ジオニックと地球
「ねえ、まだ?」
「もうすぐだよ」
「すっごく暇なんだけど……」
「じゃあ、お菓子でも食べる?」
「いらないよ」
僕は、ポータブルゲーム機をポケットに押しこみ、父を残して列から離れた。やっぱり、受付係はまだ来ていない。早くこないかな。双子星だか、いとこ星だか何だか知らないけど、さっさと見て家に帰りたいんだけどなあ。
「タクマス!」
父の声だ。
「ふらふらするんじゃない」
手招きで僕を呼んでいる。
「はあい」
僕は列に戻り、床にへたりこんだ。まぶたが重い。この時間、いつもなら寝床を敷いて真っ暗闇の天井を見つめながら、お気に入りの音楽を聴いてるんだけどなあ。
「ほら、これ」
「なに?」
「AZ666。今夜の観測対象だよ」
父は目に照れたような明るい色を浮かべ、にやにやと笑っている。
「こっちきて見てよ」
僕は立ちあがり、雑誌を覗きこんだ。
「ふうん」
「ふーんって、それだけ?」
「なんか、ジオニックとそっくりだね」
「その通り! AZ666は、我々の住むジオニックとよく似た惑星なんだ」
「じゃあ、水も、空気もあるの?」
「イエス。と、この雑誌には書いてある」
「ふうん」
僕はページをめくり、さっと目を通した。
「距離は? ジオニックからどれくらいで行けるの?」
「――そうだな」
「ゼタンバルスで行っても、何百年ってかかるらしい……」
「なにそれ、だめじゃん」
「まあ今はね。

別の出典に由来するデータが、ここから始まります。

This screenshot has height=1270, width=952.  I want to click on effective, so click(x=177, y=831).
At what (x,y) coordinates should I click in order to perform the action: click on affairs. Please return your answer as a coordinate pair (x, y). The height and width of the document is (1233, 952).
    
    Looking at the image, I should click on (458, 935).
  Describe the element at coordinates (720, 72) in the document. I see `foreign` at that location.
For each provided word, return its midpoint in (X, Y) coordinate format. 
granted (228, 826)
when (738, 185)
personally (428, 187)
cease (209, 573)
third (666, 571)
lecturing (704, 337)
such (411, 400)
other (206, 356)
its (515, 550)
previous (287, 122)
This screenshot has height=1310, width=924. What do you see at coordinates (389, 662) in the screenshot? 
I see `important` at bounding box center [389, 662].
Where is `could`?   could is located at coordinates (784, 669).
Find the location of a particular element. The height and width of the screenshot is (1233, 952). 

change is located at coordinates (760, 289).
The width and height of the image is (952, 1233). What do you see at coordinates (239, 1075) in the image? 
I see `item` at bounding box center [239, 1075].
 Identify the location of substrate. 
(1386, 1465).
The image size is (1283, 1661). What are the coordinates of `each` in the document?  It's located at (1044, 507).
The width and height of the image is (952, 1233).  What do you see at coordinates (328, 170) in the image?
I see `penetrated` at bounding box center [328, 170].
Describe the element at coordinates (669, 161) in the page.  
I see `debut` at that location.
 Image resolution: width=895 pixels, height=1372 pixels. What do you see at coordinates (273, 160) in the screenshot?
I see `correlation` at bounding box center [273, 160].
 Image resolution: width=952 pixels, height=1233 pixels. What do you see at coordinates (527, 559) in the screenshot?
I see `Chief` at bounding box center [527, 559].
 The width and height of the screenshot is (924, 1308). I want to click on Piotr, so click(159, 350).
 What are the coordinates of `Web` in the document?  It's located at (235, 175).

でも、すぐに行けるようになるさ」
「それって、ずうっと先の話でしょ?」
「んん、なんとも言えないな」
その時、急にホール内が騒がしくなった。
どうやら、係員による誘導がはじまったようだ。
軌道エレベーターの鉄扉が開いた瞬間、僕の小さな瞳に巨大な人工物が飛び込んできた。
「すごっ! なにこれ」
思わず、感嘆の声をあげてしまった。
「驚いたろ?」
父は例のにやにや顔で、僕の肩をこづいた。
「大きな虫眼鏡って感じだね」
僕は、見たままの感想を率直に言った。
「そうだね」
「まあ、細かい説明はあの人がしてくれるよ」
それからすぐ、父の言った通り巨大な人工物についての説明がはじまった。僕たちツアー参加者は、ぴったりとした黒いウールのスーツに身を包んだ係の人を囲むようにして話を聞いた。難しい用語は分からなかったけど、とにかくすごく遠くまで見えること、それに、これ一台で、ラムジェットが五機たやすく買えることがわかった。
「まあ、いろいろ言ってるけど、覗けばわかるよ」
「うん」
巨大な人工物についての説明が終わると、今度はいとこ星、AZ666についての説明がはじまった。係の人は、時速百四十キロくらいのスピードでAZ666の解説をしながら、レンズに顔を押しつけ、リモコンを上手に操作しながら大きな虫眼鏡を動かして見せた。
「ねえ」
「なんだい?」
「誰か住んでるの? あの青い惑星に」
「ああ、いるとも。たくさんいるさ」
「なんで? どうしてわかるの?」
「タクマス! 声が大きいよ」
「ごめんなさい……」
僕は口を閉じて、足元に視線を落とす。
興奮のあまり、ここが公共の場であることを忘れていた。
「後で、ちゃんと説明するから」
「はあい」
「ほら次、タクマスの番だぞ」
僕の身長に気がついたのか、係の人がはしごを持ってきてくれた。
「片目を閉じて見るんだぞ」
「うん」
僕は、父に支えられながらレンズを覗きこんだ。
「……」
「……」
「どうだ? ちゃんと見えてるか?」
「うん。なんか、写真と全然ちがう」
「っえ」
「すっごく小さい!」
僕は顔をあげ、目を怒らして父を見る。
「そりゃ、しょうがないよ」
「どうして?」
「観測する場所や距離、それに時季によっても全然ちがって見えるものなんだよ」
「ふうん、そうなんだあ」
「でも、きれいだろ?」
「うん。ほんと、ジオニックとそっくり」
「いとこ星だからな」
「ねえ、もう一回見ていい?」
「ああ、好きなだけ見なさい」
僕は父の肩につかまり、そっとレンズを覗きこんだ。